What is Generative Engine Optimisation (GEO) and how is it different from traditional SEO?
GEO focuses on making content retrievable and citable by AI-generated answer systems like ChatGPT or Google AI Overviews, while traditional SEO targets algorithm-ranked link results. Both strategies now need to coexist for comprehensive search visibility.
Does Google penalise AI-generated content?
Google penalises low-quality, unhelpful content regardless of origin—AI-generated or human-written. Content demonstrating original insight, accuracy, and genuine value can rank well even if AI-assisted, provided human oversight ensures quality and E-E-A-T signals are present.
How can publishers optimise content to be cited by ChatGPT or Perplexity?
Several factors improve your chances of being cited by AI systems:
- Place clear, direct answers at the start of each section
- Use structured formatting: bullets, subheadings, and numbered lists
- Add schema markup and original data or proprietary insights
- Include strong E-E-A-T signals: author credentials and cited sources
- Ensure robots.txt permits access for AI crawlers
What role does E-E-A-T play in AI-driven content rankings?
AI systems heavily weight Experience, Expertise, Authoritativeness, and Trustworthiness when selecting sources to cite.
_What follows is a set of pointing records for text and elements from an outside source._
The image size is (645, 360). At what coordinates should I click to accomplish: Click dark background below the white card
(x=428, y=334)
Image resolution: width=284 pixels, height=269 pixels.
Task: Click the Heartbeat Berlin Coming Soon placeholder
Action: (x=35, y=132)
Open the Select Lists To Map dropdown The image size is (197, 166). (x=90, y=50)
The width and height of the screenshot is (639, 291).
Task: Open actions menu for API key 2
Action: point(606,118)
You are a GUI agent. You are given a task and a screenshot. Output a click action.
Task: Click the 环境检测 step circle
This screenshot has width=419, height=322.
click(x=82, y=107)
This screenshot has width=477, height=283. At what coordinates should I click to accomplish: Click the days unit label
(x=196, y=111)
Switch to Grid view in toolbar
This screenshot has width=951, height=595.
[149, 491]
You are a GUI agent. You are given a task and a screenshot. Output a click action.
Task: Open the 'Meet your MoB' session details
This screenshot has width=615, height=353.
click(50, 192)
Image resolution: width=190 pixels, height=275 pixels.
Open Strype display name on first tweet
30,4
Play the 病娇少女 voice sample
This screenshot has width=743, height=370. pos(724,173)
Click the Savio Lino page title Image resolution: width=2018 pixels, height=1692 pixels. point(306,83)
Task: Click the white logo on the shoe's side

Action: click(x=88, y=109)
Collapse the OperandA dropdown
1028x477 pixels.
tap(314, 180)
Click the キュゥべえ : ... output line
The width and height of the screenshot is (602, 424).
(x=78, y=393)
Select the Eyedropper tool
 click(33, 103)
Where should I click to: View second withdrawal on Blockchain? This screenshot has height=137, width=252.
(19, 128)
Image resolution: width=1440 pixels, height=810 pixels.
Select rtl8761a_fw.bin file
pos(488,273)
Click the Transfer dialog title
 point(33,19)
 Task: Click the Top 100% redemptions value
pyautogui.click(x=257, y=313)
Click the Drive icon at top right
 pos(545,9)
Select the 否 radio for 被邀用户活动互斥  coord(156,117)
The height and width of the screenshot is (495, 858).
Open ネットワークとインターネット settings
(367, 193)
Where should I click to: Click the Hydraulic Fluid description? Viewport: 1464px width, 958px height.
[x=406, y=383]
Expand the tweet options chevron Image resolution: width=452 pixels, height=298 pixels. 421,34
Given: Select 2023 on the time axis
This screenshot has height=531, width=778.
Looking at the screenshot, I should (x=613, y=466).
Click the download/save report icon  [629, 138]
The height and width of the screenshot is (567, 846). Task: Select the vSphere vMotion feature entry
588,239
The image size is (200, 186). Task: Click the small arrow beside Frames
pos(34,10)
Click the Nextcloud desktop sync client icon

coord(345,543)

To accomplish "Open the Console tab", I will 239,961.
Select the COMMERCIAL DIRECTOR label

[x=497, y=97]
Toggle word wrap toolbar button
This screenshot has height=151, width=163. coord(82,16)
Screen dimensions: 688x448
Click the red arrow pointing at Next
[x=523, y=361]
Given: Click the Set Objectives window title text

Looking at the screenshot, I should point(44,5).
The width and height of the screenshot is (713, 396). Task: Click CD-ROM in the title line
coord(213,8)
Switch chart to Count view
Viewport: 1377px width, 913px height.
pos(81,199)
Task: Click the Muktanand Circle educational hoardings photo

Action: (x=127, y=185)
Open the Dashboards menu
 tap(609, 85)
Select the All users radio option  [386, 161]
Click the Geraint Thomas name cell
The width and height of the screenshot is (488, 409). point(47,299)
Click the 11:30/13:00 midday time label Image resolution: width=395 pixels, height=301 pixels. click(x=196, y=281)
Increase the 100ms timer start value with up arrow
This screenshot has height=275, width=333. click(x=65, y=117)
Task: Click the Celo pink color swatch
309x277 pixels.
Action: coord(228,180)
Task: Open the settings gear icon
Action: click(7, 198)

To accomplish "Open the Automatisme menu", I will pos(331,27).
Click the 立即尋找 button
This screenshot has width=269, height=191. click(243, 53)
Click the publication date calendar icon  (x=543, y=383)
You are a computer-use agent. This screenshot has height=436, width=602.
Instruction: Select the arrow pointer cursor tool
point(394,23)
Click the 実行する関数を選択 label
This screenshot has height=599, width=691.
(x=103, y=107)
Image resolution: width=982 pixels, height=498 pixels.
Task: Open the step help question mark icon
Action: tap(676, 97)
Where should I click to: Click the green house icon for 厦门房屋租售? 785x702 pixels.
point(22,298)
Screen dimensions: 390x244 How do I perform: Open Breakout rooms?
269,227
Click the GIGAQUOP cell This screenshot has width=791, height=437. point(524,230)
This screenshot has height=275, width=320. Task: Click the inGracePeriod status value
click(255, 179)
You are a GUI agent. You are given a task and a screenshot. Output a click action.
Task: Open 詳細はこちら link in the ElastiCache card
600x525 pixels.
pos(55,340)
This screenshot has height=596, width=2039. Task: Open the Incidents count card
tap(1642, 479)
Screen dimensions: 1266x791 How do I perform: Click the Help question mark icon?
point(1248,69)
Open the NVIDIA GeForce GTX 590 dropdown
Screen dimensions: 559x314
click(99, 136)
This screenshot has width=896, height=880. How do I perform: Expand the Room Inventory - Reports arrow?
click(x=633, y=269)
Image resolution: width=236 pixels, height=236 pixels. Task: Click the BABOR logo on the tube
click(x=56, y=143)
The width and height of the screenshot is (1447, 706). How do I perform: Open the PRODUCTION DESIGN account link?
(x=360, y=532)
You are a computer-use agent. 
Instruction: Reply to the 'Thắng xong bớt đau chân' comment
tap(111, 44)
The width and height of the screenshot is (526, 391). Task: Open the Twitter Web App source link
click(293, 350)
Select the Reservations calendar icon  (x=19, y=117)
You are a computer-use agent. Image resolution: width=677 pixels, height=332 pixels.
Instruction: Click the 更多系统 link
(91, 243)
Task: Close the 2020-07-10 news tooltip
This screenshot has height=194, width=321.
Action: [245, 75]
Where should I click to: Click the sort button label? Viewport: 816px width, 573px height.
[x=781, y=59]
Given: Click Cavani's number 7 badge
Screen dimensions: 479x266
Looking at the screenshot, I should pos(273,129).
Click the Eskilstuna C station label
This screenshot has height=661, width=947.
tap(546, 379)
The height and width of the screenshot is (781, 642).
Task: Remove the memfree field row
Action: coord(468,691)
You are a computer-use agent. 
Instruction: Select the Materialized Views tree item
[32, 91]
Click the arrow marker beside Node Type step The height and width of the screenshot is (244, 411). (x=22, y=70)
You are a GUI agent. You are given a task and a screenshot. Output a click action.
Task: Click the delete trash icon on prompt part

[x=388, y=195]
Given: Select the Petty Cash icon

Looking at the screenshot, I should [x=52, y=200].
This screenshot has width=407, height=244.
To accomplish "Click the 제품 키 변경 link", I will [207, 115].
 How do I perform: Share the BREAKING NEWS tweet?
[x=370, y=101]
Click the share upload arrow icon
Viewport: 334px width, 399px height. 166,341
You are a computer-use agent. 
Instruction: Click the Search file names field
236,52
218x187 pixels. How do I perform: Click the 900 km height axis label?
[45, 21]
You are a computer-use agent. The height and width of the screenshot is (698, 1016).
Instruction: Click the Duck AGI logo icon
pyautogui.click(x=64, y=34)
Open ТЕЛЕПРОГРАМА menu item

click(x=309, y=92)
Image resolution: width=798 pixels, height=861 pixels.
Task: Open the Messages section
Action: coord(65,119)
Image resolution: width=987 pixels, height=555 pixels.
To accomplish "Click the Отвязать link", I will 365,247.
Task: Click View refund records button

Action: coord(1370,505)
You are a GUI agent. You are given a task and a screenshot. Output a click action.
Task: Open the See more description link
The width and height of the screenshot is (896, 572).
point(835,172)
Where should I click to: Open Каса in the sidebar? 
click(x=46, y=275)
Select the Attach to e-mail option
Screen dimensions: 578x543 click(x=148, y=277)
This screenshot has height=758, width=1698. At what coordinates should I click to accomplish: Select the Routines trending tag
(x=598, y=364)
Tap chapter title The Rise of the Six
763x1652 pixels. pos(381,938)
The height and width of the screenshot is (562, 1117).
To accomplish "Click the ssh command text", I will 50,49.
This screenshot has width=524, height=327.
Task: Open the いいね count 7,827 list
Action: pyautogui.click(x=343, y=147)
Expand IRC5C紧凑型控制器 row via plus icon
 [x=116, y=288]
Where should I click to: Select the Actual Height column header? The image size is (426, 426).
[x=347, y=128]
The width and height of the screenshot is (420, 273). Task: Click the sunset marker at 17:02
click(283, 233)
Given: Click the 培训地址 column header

Publishers should include author credentials, cite verifiable evidence, and publish content that demonstrates first-hand knowledge or genuine expert analysis.
How do I measure whether my content is appearing in AI-generated search results?
Conduct manual queries on ChatGPT, Perplexity, and Google AI Overviews for key topics, set up brand alerts using tools like Otterly.ai or Semrush AI Visibility Checker, and track referral traffic from AI-cited URLs in addition to standard rank tracking.